→ Metin bölümü
1 MAYIS 2022

Sevgili dostlar,

2022 yılının 1 Mayıs’ını çok kötü koşullarda karşılıyoruz. Corona pandemisi nedeniyle bütün insanlık zor günler ya. Hepimiz ağır bir sağlık sorunuyla karşı karşıyayız. Milyonlarca insan yaşamını yitirdi. Milyonlarcası işsiz kaldı, kendini eve haspetmek zorunda kaldı. Yoksulluk iyice arttı. Gelir dağılımındaki adaletsizlik aldı başını gitti.  Corona pandemisi dünyadaki adaletsizliğin ne denli önemli bir sorun olduğunu çok çarpıcı bir biçimde bize gösterdi.

Bu zor günlerde aşıların kısa sürede bulunması herkes için bir umut ışığı oldu. Ne var ki, bu konuda da kapitalizmin zalim kuralları işlemeye başladı. Aşıların çoğunu zengin ülkeler çok önceden satın aldılar. Yoksul ülkelerin elleri yine  boş kaldı.

Bunun yanında aşıların patenti birkaç uluslararası şirketin elinde bulunduğu ve bunların üretim kapasitesi kısa sürede bütün insanlara  yetecek aşı üretmeye yetmediği için aşılama çalışmaları çok yavaş ilerliyor ve dolayısıyla virüsün yeni varyantlarının yayılmasına engel olunamıyor. Halbuki bu patentler bütün insanlığa sunulsaydı ve üretim hızlandırılarak seri ve kitlesel aşılamaya geçilebilseydi virüsün yeni varyantlarının türemesinin önüne geçilebilecek, bu kadar insan ölmeyecek, bu kadar eza ve cefa çekilmeyecekti. Ama ne yazık ki kapitalizm koşullarında yaşıyoruz ve bu adaletsiz sistem uluslararası şirketlerin kârlarını halk sağlığının üstünde tutuyor. İnsanlık bu sisteme son vermedikçe başımızın belalardan kurtulmayacağı anlaşılıyor.

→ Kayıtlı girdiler

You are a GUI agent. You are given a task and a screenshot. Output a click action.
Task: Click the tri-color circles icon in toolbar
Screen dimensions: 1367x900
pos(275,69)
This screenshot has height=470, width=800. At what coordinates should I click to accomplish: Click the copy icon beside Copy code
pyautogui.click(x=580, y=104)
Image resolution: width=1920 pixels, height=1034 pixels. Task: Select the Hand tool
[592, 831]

→ Çalışma yönergesi A
1 Mayıs yazısının "Bunun yanında aşıların" ifadesinden başlayıp "belalardan kurtulmayacağı anlaşılıyor." ifadesine kadar (bu ifade de dahil) olan kısmını hiç değiştirmeden yazın.
→ Çalışma yönergesi B
1 Mayıs yazısını son cümlesinden sonra sürdürün.

→ Sonuç A
Bunun yanında aşıların patenti birkaç uluslararası şirketin elinde bulunduğu ve bunların üretim kapasitesi kısa sürede bütün insanlara  yetecek aşı üretmeye yetmediği için aşılama çalışmaları çok yavaş ilerliyor ve dolayısıyla virüsün yeni varyantlarının yayılmasına engel olunamıyor. Halbuki bu patentler bütün insanlığa sunulsaydı ve üretim hızlandırılarak seri ve kitlesel aşılamaya geçilebilseydi virüsün yeni varyantlarının türemesinin önüne geçilebilecek, bu kadar insan ölmeyecek, bu kadar eza ve cefa çekilmeyecekti. Ama ne yazık ki kapitalizm koşullarında yaşıyoruz ve bu adaletsiz sistem uluslararası şirketlerin kârlarını halk sağlığının üstünde tutuyor. İnsanlık bu sisteme son vermedikçe başımızın belalardan kurtulmayacağı anlaşılıyor.

→ Sonuç B
Unutmamak gerekir ki yerküremizde çevre koşulları giderek kötüleşiyor. Kapitalizm sadece insanları öldürmüyor, yerküremizi de mahvediyor. Plansız üretim, plansız tüketime yol açıyor ve her geçen gün dünyamızın doğal dengesi bozuluyor. Bu da iklim koşullarının değişmesine yol açıyor ve böylelikle çevre felaketlerine zemin hazırlıyor. Bilim insanları önümüzdeki yıllarda pandemi benzeri bütün insanlığı tehdit eden felaketlerin artacağından söz ediyorlar. Bu tür felaketlere hazır olmak için en büyük silahımız dayanışmamızı artırmaktır. Çözümleri ülke bazında değil  bütün insanlığı kapsayacak biçimde düşünmek zorundayız.

İşte 1 Mayıs bize bu fırsatı veriyor. 1 Mayıs’da bütün dünyanın işçilerinin, emekçilerinin kalbi dayanışma duygularıyla çarpıyor. Sorunlarımızın ortak olduğunu, çözümlerinin de birlikte olabileceğini, bunun yolunun enternasyonalist dayanışmadan geçtiğini bize öğretiyor. Pandemi nedeniyle bu 1 Mayıs’da meydanları dolduramasak da, 1886’da Amerikan isҫi sınıfının sekiz saatlik işgünü için yaktığı 1 Mayıs ateşi hiç bir zaman sönmeyecek, kalplerimizde yaşamaya devam edecektir.

Bir tek karanfil bile bu günü anmamız için yeterlidir.

Yaşasın 1 Mayıs!

Yaşasın işçilerin, emekçilerin enternasyonalist dayanışması!